Among the young tasters Saturday was Rebecca Manning, 22, of San Francisco, who said she enjoyed going out to the county’s wineries and tasting rooms, an experience she didn’t have growing up in Southern California.

“It’s definitely more of a Northern California thing,” Manning said as she sampled wine at Portalupi.

She added that the experience of trekking to Wine Country makes a wine tasting much more different than going out to a brewpub or a trying a new cocktail.

“I think it’s a different atmosphere probably, and like you have to plan it,” Manning said. “You have to make a trip out here and make sure you have a ride home.”

The celebration aspect was key for Alessandra Walker, 22, who came up with a group from San Francisco for a birthday outing for a friend’s brother.

“It’s for the wine and the celebration,” said Walker.

While the wineries appreciate the younger customers, they have also been on guard to ensure the event remains more a mild-?mannered celebration of wine than a raucous party. That is especially true as Sonoma County vintners have encountered increasing public blowback over the expansion of wineries and tasting rooms doubling as event centers.

And many Sonoma County vintners are keeping a watchful eye on Napa County, where officials are holding a special meeting on Tuesday to address winery development.

In an effort to avoid trouble, the Barrel Tasting organizers offer discounted tickets to designated drivers and encourage attendees to use chartered transportation given that some will get tipsy.
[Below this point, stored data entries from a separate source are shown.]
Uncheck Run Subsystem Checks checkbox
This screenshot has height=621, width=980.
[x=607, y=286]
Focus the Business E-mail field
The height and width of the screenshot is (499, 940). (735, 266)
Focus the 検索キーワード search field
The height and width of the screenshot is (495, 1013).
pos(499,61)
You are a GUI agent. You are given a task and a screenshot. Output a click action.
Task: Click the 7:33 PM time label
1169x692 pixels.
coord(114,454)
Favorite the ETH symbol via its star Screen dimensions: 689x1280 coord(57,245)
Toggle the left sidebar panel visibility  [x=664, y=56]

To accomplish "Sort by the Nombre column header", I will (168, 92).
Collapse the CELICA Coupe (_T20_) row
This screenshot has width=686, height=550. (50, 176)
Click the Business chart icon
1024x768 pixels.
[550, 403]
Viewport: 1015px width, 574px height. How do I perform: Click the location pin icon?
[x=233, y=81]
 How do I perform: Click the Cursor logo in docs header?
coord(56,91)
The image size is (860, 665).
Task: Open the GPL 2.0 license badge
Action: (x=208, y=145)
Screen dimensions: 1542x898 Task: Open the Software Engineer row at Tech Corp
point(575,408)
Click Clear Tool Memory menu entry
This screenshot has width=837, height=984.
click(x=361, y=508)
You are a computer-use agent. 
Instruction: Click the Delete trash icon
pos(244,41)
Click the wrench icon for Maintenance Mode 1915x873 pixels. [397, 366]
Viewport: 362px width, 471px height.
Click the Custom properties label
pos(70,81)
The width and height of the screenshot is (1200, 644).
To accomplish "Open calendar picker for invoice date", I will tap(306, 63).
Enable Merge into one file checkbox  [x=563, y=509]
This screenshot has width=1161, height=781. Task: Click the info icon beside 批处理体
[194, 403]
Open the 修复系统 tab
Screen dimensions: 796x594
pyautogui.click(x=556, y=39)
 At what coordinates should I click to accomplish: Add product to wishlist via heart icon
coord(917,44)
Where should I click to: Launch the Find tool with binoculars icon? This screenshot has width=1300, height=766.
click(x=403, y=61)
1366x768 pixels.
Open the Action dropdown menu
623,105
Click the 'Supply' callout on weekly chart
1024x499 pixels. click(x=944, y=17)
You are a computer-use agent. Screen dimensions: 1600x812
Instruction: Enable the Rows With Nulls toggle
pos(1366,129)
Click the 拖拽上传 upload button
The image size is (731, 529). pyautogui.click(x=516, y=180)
The CHP reported more traffic complaints around certain areas of the tasting, such as Westside Road, but no accidents or above-average number of DUI arrests.

At Armida Winery in the Dry Creek Valley, owners Bruce and Steve Cousins had five people to assist in parking the cars, limousines and mini-buses that drove up to its estate and vineyards, where younger customers - the men in jeans and women in summer dresses - played bocce ball and picnicked out on the deck under sunny skies, with temperatures in the high 70s.

“They are here more for the fun aspect,” said Bruce Cousins. “We designate areas that are especially for them.”

And to keep his more serious, longtime wine future buyers happy, Cousins said, “we have a way to what I call ‘thin the herd.’

“We want them to have a more personal experience,” he said, “a more private experience for them, so they feel like they are not getting run over.”